**Problem to work on**
Arrange every line of the material below as a numbered list, dropping any blank lines.

(Data drawn from a collection)

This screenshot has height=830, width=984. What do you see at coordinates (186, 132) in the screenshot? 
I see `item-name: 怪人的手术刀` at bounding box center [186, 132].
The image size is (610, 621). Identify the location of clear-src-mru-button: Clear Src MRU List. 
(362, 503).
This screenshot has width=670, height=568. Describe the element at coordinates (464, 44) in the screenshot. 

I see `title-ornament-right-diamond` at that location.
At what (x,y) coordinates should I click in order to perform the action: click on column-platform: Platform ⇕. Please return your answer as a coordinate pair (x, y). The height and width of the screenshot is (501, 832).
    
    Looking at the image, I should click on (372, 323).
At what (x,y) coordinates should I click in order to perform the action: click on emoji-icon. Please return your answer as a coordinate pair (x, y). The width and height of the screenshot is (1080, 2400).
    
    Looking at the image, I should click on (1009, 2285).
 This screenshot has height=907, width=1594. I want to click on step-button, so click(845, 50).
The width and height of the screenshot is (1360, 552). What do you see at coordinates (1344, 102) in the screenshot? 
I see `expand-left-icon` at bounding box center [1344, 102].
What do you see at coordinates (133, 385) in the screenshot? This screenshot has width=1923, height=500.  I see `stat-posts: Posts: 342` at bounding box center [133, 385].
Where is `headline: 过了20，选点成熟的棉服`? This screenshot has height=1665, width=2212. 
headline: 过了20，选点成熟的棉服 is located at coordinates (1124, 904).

**Answer below**
1. This screenshot has height=830, width=984. What do you see at coordinates (186, 132) in the screenshot? 
2. I see `item-name: 怪人的手术刀` at bounding box center [186, 132].
3. The image size is (610, 621). Identify the location of clear-src-mru-button: Clear Src MRU List. 
4. (362, 503).
5. This screenshot has width=670, height=568. Describe the element at coordinates (464, 44) in the screenshot. 
6. I see `title-ornament-right-diamond` at that location.
7. At what (x,y) coordinates should I click in order to perform the action: click on column-platform: Platform ⇕. Please return your answer as a coordinate pair (x, y). The height and width of the screenshot is (501, 832).
8.     Looking at the image, I should click on (372, 323).
9. At what (x,y) coordinates should I click in order to perform the action: click on emoji-icon. Please return your answer as a coordinate pair (x, y). The width and height of the screenshot is (1080, 2400).
10.     Looking at the image, I should click on (1009, 2285).
11.  This screenshot has height=907, width=1594. I want to click on step-button, so click(845, 50).
12. The width and height of the screenshot is (1360, 552). What do you see at coordinates (1344, 102) in the screenshot? 
13. I see `expand-left-icon` at bounding box center [1344, 102].
14. What do you see at coordinates (133, 385) in the screenshot? This screenshot has width=1923, height=500.  I see `stat-posts: Posts: 342` at bounding box center [133, 385].
15. Where is `headline: 过了20，选点成熟的棉服`? This screenshot has height=1665, width=2212. 
16. headline: 过了20，选点成熟的棉服 is located at coordinates (1124, 904).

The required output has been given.